KABUL, Afghanistan – A second-hand outdoor bazaar with hardly any customers has become a busy business in recent weeks since the Taliban came back in power. Used dishes, tea glasses and plastic flower vases are sold on this Kabul street. There are also carpets, clothes, a teddy bear and a soccer ball that belonged to a child.
We are at a bustling market for second-hand home appliances in western Kabul. In the afternoon, buyers and sellers gather in this street. Items are being sold for half of their price.
People are selling furniture, personal belongings, and even appliances, to get money to buy food. Or like Ali, who used to work as a karate teacher and is selling some dresses of his daughters to get money to emigrate abroad and find a job, “to Pakistan or Iran,” he explains.
“I bought these carpets in exchange for between 3,000 and 4,000 Afghanis per item” (about 35 euros),” says Reza, a 35-year-old man who sells and buys second-hand stuff. He says that nowadays, “people accept this deal because they need the money and have no other way.”
Economic activities have stalled and an uncertain future awaits the people of Afghanistan.
Everywhere in Kabul, you can see advertisements for buying and selling home appliances.
Items purchased over the years for the welfare of families are now being sold to cover the cost of the escape.
A carpet bought for thirty thousand Afghanis (325 euros) now has no buyer at 20% of its price. A homeless person does not think about heating for the winter.
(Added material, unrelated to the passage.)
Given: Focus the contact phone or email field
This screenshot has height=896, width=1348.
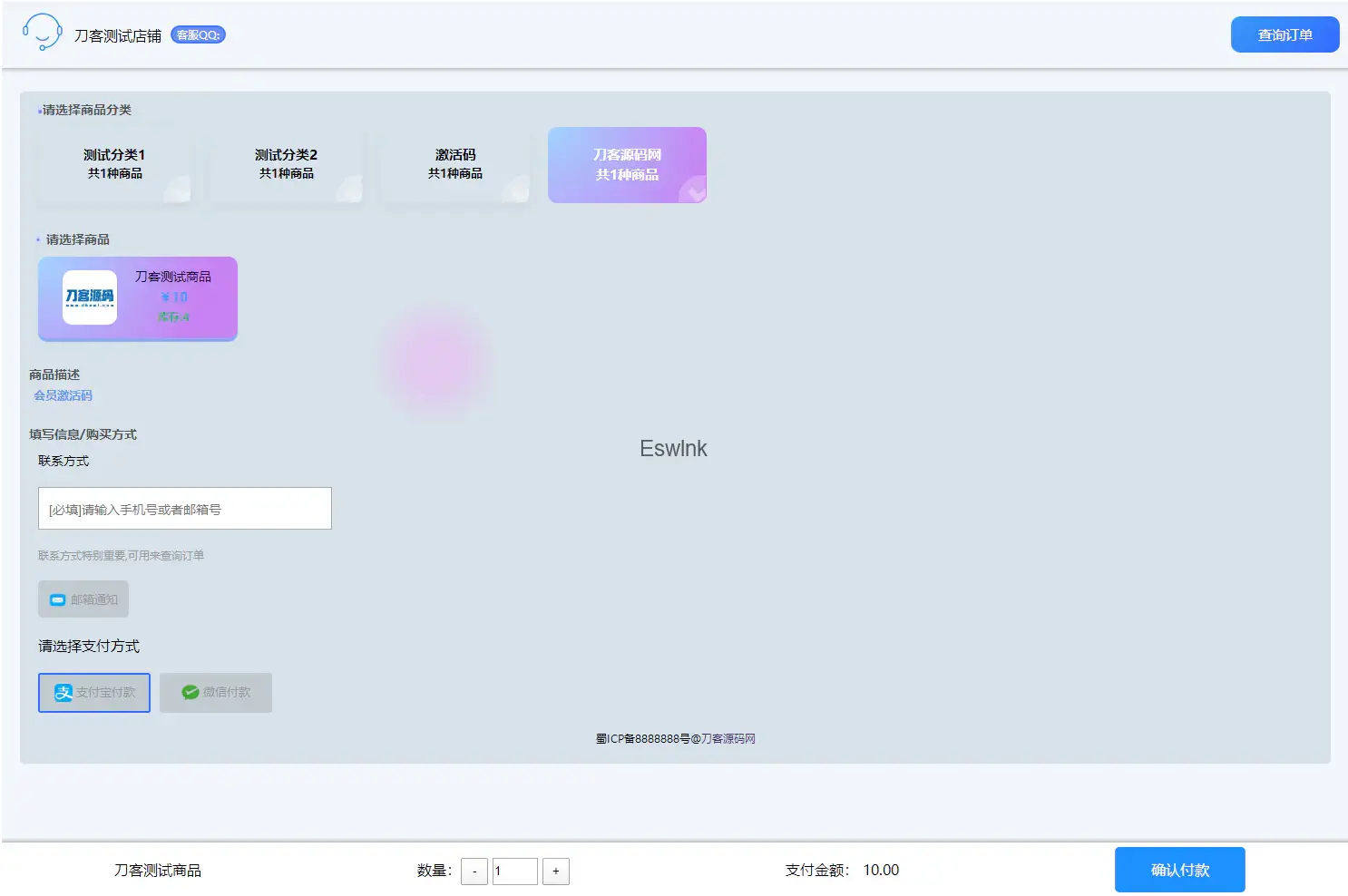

Some people in this street are dealers. We talked to a man who had bought all the household furniture for eighty thousand afghanis (about 850 euros).
Most sellers are those who want to leave Afghanistan. But some people have sold their furniture just to buy groceries and cover their daily expenses.
International aid organizations are trying to deliver aid to the Afghan people without a recognized government. However, the amount of this aid is limited, and there are many obstacles from the country’s new rulers to distribute the aid.Selling secondhand furniture is a sign of the vision that the people of Afghanistan have for their future.